The FBI is "concerned" over reports that secret "police stations" linked to China have been set up across the US and Canada, a report said.
A September report issued by the NGO Safeguard Defenders revealed that Chinese public security bureaus established the "overseas police service stations" in several continents, including two in London and one in Glasgow, the BBC reported.
In North America, it found stations in Toronto and in New York. FBI Drector Christopher Wray, told senior politicians that the agency was monitoring reports of such centres across the country.
"We are aware of the existence of these stations.

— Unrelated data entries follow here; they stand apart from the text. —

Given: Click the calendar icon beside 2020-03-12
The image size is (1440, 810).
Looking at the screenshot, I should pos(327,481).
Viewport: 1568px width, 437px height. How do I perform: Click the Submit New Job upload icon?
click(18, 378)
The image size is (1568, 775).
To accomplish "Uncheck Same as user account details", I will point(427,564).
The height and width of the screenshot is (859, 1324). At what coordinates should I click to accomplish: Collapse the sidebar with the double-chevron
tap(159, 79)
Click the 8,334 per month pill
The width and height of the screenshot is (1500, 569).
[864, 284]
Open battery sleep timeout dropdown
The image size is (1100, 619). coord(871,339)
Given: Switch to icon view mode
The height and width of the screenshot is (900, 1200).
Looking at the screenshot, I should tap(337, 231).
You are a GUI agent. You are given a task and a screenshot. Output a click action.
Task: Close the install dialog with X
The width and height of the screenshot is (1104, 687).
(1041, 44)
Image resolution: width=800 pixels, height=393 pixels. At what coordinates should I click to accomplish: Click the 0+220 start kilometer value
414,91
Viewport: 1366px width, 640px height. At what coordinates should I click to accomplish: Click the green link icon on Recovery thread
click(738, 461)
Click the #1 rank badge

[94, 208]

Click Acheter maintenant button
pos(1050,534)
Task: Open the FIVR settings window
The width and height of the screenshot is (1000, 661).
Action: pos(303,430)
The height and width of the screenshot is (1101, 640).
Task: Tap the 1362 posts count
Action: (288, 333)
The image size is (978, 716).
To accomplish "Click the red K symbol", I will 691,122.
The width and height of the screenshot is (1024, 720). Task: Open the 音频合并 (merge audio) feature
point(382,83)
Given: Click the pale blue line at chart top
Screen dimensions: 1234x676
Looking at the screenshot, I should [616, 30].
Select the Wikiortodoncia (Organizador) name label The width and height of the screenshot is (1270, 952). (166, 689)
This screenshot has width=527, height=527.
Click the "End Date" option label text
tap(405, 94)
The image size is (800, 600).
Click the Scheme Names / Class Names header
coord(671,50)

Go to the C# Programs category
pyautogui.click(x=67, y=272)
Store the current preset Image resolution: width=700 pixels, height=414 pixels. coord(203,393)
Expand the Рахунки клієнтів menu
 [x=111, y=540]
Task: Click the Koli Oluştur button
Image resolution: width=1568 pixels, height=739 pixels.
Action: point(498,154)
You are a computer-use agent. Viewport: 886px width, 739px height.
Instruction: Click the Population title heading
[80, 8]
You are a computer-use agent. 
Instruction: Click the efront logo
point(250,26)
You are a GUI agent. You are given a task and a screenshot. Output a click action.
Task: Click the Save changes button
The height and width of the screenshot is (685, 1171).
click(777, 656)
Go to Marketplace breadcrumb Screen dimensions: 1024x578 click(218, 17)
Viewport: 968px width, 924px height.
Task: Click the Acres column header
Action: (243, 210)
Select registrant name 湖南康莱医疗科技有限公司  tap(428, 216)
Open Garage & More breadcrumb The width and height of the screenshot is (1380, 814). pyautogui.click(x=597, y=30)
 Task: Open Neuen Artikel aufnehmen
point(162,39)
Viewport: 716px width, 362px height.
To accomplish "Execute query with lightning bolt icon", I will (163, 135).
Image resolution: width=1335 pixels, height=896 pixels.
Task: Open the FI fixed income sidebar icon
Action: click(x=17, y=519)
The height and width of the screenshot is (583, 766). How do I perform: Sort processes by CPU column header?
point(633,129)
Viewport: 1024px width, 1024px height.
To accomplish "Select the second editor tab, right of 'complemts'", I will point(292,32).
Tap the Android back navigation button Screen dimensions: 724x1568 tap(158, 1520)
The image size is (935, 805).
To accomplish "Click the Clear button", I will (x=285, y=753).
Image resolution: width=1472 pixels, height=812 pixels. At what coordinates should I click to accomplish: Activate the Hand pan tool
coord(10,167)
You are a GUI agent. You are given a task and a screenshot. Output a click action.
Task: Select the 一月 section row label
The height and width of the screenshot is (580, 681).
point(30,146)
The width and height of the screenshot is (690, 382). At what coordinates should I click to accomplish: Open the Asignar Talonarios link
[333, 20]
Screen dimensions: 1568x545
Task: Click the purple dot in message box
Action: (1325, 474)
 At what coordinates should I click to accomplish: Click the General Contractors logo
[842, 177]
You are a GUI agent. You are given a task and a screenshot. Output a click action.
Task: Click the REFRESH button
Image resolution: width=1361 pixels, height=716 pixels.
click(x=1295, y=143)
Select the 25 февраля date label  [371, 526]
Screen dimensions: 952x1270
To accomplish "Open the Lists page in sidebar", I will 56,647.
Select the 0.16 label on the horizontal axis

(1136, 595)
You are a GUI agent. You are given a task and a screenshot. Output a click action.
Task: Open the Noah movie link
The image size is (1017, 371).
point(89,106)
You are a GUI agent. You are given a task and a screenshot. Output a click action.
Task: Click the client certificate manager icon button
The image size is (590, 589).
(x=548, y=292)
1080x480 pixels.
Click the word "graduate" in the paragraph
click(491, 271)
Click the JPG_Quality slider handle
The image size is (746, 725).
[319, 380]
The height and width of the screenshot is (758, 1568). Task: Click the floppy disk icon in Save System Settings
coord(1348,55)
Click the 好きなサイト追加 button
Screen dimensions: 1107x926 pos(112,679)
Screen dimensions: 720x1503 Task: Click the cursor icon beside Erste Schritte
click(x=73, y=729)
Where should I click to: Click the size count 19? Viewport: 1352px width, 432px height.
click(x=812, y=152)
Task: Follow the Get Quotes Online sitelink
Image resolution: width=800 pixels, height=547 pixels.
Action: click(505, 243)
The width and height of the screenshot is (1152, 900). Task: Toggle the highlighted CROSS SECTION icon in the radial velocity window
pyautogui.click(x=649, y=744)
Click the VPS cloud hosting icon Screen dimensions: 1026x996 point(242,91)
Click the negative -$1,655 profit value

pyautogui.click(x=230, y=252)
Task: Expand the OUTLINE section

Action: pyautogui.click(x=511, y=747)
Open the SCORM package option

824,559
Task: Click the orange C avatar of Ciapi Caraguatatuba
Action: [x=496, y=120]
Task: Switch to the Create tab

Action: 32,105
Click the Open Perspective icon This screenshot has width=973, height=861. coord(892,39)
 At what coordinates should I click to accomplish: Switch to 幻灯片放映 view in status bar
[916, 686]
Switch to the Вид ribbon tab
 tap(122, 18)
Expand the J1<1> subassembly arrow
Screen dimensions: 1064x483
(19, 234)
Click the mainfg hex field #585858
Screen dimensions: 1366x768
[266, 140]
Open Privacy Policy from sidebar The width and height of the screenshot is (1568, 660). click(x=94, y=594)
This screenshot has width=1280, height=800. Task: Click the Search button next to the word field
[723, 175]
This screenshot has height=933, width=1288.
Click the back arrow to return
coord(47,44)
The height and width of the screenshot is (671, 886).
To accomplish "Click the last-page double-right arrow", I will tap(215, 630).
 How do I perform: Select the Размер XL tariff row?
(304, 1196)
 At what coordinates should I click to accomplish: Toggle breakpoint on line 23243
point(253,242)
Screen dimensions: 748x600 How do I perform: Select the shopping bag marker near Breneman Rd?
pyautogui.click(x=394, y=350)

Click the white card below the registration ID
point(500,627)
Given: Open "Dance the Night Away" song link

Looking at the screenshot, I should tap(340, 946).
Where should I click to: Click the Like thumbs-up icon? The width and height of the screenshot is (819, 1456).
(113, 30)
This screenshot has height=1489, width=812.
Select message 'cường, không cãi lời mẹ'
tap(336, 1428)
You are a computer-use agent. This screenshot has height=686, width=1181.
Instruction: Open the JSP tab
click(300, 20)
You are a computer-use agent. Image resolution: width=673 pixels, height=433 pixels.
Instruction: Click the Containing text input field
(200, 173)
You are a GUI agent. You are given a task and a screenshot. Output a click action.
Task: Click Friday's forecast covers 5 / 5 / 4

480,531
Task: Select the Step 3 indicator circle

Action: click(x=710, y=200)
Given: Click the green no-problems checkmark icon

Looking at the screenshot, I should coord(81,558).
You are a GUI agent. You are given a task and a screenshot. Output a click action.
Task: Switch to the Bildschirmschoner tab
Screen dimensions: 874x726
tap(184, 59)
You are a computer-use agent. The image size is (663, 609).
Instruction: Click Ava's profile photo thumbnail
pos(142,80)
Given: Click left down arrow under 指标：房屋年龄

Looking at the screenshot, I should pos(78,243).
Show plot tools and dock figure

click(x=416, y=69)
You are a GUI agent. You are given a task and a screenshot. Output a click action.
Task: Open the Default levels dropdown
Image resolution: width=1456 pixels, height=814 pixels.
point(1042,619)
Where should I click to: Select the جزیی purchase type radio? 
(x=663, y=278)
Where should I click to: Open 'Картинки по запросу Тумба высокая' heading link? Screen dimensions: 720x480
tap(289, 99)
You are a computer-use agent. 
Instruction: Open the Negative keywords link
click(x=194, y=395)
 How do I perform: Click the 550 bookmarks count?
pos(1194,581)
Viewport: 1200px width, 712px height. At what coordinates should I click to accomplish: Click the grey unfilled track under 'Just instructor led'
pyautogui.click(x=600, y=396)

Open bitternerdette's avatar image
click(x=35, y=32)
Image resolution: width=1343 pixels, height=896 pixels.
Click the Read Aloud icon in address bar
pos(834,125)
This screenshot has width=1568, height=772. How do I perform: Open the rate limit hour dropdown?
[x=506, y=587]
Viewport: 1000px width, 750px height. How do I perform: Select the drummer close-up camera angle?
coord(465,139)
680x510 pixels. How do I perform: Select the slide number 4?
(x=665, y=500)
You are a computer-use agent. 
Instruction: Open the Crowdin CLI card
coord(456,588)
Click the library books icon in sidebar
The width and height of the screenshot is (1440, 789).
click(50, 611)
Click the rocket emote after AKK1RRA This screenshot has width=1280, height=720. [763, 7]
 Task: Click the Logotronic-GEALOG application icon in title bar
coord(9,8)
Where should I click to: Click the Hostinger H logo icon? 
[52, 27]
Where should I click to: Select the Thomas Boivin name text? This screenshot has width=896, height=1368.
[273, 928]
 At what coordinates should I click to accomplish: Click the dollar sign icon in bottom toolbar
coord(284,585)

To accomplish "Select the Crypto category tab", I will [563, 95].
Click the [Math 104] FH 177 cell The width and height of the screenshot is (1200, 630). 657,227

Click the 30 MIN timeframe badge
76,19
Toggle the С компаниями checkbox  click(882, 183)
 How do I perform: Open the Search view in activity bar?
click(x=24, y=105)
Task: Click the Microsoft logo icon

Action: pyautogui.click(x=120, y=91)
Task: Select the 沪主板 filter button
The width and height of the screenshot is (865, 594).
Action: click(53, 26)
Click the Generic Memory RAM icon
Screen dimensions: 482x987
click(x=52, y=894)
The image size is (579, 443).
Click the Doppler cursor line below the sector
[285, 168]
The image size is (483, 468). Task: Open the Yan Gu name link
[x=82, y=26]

To me, it is outrageous to think that the Chinese police would attempt to set up shop, you know, in New York, let's say, without proper coordination.
"It violates sovereignty and circumvents standard judicial and law enforcement cooperation processes," he was quoted as saying
Violation of US law
Asked if the stations violated US law, Wray said the FBI was "looking into the legal parameters", reports the BBC.
The senior intelligence official was speaking at a US Senate Homeland Security and Governmental Affairs Committee hearing, where he was grilled by senior lawmakers.
According to the NGO, the units were reportedly created to tackle transnational crime and to provide administrative services to Chinese nationals abroad, such as renewing drivers' licences abroad and other consular services.
However, Safeguard Defenders said they also serve a "more sinister goal", by contributing to "cracking down on all kinds of illegal and criminal activities involving overseas Chinese".
China has however, denied running the overseas stations, the BBC reported.
Wray further said the US had opened a number of charges related to the Chinese government harassing, stalking, monitoring and blackmailing people in the US who had been critical of Chinese President Xi Jinping.
"It's a real problem and something that we're talking with our foreign partners about, as well, because we're not the only country where this has occurred," he added.